Output the rows that begin with the line containing "Image resolution: width=745" and end with the line containing "Looking at the screenshot, I should pos(736,520).", reproducing each line exactly, including both of those lines.

Rows on where targets appear:
********
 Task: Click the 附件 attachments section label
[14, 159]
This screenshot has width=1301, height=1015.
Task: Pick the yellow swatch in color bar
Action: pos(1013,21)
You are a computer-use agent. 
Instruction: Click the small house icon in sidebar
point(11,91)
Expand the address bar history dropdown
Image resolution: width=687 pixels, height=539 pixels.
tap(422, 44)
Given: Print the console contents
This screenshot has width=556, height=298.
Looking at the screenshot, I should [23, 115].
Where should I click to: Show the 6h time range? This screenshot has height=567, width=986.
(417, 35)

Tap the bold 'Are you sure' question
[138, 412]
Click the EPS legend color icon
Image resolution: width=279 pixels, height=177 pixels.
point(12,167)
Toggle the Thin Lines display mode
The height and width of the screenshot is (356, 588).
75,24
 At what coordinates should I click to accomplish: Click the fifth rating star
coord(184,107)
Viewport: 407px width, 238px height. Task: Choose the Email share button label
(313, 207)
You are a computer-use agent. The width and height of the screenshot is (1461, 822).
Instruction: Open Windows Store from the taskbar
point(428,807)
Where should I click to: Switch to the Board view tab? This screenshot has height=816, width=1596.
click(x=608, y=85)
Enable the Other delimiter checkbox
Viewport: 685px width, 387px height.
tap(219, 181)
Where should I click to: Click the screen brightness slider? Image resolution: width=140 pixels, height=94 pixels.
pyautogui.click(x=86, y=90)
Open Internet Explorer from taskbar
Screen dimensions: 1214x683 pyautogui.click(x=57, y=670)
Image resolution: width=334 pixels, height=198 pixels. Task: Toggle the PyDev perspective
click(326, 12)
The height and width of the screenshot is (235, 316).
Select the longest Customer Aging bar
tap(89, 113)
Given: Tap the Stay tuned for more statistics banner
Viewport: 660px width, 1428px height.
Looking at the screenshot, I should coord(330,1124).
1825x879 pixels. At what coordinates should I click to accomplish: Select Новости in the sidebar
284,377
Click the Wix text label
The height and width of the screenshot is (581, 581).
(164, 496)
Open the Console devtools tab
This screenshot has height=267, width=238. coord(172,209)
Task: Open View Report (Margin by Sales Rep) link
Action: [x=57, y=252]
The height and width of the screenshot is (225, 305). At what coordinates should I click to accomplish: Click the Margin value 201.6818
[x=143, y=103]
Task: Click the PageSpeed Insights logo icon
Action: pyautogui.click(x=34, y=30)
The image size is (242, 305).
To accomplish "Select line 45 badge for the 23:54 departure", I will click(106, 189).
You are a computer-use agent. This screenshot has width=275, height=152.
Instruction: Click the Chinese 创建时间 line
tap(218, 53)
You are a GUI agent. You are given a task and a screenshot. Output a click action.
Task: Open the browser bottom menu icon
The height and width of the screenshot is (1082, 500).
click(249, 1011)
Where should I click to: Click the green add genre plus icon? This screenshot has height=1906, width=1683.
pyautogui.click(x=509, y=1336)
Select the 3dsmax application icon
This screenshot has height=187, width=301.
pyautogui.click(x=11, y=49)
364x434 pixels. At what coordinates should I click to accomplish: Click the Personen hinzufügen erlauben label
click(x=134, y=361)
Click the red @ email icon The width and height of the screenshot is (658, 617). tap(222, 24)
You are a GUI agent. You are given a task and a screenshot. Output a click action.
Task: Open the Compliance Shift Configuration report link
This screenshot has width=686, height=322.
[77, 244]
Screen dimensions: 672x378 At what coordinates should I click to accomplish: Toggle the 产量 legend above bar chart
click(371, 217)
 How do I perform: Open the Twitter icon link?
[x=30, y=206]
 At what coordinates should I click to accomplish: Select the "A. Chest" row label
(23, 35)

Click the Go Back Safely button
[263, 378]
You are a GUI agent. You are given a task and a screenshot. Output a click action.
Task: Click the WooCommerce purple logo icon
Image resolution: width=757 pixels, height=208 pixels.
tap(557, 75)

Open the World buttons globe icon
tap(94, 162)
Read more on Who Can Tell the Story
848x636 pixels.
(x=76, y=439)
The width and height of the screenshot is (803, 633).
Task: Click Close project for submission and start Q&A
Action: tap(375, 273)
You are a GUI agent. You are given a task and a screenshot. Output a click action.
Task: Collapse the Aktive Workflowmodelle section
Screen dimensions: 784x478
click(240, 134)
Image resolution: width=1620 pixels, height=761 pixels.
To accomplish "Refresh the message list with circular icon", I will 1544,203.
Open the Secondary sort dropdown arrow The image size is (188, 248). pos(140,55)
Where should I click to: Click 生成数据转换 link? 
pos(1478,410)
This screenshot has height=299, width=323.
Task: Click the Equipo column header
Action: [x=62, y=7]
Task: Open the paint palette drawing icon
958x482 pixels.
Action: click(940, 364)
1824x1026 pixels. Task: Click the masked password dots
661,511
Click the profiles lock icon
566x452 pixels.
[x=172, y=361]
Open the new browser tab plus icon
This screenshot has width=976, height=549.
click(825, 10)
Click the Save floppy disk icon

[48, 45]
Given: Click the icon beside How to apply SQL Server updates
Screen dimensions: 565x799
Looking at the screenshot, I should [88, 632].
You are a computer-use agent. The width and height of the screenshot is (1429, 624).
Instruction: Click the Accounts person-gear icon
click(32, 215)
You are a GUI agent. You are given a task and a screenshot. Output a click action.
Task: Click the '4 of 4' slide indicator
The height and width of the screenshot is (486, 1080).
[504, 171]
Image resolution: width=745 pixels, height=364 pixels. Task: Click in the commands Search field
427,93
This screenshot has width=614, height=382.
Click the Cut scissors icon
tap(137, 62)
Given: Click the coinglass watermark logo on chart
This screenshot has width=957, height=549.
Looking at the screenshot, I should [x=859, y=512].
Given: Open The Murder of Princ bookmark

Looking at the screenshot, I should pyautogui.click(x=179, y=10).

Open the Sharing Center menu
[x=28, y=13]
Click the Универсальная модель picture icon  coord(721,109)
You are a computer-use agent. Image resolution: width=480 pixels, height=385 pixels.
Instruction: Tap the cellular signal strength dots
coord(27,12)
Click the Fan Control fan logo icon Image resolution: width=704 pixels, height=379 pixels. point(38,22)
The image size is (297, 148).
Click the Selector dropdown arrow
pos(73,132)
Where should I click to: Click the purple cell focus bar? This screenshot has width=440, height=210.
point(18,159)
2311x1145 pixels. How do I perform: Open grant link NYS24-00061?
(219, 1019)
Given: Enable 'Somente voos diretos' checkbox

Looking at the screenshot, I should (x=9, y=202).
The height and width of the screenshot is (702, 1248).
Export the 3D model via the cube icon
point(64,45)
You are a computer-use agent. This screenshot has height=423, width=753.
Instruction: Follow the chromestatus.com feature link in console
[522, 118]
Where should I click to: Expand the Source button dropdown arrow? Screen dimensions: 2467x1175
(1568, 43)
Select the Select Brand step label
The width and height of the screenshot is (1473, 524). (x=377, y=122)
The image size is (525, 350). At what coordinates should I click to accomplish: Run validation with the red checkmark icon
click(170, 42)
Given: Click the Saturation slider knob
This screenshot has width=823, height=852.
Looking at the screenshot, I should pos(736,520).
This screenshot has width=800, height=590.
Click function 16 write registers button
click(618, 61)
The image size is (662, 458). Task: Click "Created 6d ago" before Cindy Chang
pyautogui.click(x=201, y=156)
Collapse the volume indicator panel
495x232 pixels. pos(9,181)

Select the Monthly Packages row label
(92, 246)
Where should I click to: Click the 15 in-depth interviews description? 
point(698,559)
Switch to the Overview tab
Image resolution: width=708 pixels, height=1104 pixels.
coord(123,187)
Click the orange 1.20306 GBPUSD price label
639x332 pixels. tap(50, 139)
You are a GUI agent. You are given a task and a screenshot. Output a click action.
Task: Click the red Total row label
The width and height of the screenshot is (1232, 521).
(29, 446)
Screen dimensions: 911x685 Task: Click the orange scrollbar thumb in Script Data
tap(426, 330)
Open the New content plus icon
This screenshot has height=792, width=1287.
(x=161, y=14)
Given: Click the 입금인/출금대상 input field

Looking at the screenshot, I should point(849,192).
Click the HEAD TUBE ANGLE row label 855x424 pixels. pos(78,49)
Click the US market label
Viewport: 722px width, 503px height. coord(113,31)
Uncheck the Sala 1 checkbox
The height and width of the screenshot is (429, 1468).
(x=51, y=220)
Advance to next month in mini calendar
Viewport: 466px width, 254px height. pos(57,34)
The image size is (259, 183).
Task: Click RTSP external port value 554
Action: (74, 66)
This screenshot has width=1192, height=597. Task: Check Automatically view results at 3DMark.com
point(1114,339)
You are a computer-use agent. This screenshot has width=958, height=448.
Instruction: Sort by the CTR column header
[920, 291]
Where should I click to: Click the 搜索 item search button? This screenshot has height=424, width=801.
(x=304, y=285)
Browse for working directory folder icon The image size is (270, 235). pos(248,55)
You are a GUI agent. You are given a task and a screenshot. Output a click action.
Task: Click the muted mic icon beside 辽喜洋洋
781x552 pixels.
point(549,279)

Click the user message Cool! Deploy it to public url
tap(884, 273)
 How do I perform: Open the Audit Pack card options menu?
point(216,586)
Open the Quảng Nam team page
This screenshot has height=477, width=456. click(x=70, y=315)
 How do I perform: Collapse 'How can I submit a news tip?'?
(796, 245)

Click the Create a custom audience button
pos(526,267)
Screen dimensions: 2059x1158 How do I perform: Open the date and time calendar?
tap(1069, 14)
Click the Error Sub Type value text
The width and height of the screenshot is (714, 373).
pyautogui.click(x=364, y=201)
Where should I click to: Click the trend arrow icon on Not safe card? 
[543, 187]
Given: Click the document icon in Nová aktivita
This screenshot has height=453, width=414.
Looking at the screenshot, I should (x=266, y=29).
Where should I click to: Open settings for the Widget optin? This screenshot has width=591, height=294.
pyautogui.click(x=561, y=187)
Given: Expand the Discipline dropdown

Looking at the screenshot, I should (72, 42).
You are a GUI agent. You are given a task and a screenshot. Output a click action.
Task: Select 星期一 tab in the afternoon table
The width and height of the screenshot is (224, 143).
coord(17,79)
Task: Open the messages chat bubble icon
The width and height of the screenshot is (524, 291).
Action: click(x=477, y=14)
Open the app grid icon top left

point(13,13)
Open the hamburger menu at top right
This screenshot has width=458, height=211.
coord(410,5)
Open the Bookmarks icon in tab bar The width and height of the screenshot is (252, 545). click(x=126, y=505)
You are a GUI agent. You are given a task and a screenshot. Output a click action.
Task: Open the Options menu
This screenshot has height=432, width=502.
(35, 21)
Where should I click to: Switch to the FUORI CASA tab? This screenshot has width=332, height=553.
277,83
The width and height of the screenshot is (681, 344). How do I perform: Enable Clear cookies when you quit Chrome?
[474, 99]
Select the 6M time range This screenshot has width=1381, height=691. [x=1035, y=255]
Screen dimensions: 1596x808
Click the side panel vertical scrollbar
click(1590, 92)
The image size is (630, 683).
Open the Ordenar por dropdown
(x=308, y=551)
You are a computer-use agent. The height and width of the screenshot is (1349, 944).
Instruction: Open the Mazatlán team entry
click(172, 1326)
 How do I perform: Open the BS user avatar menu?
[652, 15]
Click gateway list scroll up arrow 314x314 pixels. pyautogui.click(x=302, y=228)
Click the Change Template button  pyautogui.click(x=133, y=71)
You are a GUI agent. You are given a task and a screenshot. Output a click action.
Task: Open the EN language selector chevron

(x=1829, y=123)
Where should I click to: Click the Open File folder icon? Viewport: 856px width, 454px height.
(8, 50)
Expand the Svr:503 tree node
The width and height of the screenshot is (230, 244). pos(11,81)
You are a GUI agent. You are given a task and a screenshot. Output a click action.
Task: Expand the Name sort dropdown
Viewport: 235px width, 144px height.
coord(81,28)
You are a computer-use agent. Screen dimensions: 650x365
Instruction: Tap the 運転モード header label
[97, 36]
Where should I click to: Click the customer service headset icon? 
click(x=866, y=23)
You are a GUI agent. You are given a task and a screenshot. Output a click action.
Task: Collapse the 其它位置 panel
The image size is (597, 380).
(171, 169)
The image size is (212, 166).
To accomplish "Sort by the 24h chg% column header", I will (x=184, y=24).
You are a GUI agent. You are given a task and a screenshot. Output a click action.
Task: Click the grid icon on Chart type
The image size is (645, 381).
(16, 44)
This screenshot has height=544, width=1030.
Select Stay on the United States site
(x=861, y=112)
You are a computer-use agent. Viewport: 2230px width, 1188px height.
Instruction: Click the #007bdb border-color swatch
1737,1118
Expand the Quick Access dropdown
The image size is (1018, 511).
********
FULL SOLUTION:
Image resolution: width=745 pixels, height=364 pixels. Task: Click in the commands Search field
427,93
This screenshot has width=614, height=382.
Click the Cut scissors icon
tap(137, 62)
Given: Click the coinglass watermark logo on chart
This screenshot has width=957, height=549.
Looking at the screenshot, I should [x=859, y=512].
Given: Open The Murder of Princ bookmark

Looking at the screenshot, I should pyautogui.click(x=179, y=10).

Open the Sharing Center menu
[x=28, y=13]
Click the Универсальная модель picture icon  coord(721,109)
You are a computer-use agent. Image resolution: width=480 pixels, height=385 pixels.
Instruction: Tap the cellular signal strength dots
coord(27,12)
Click the Fan Control fan logo icon Image resolution: width=704 pixels, height=379 pixels. point(38,22)
The image size is (297, 148).
Click the Selector dropdown arrow
pos(73,132)
Where should I click to: Click the purple cell focus bar? This screenshot has width=440, height=210.
point(18,159)
2311x1145 pixels. How do I perform: Open grant link NYS24-00061?
(219, 1019)
Given: Enable 'Somente voos diretos' checkbox

Looking at the screenshot, I should (x=9, y=202).
The height and width of the screenshot is (702, 1248).
Export the 3D model via the cube icon
point(64,45)
You are a computer-use agent. This screenshot has height=423, width=753.
Instruction: Follow the chromestatus.com feature link in console
[522, 118]
Where should I click to: Expand the Source button dropdown arrow? Screen dimensions: 2467x1175
(1568, 43)
Select the Select Brand step label
The width and height of the screenshot is (1473, 524). (x=377, y=122)
The image size is (525, 350). At what coordinates should I click to accomplish: Run validation with the red checkmark icon
click(170, 42)
Given: Click the Saturation slider knob
This screenshot has width=823, height=852.
Looking at the screenshot, I should pos(736,520).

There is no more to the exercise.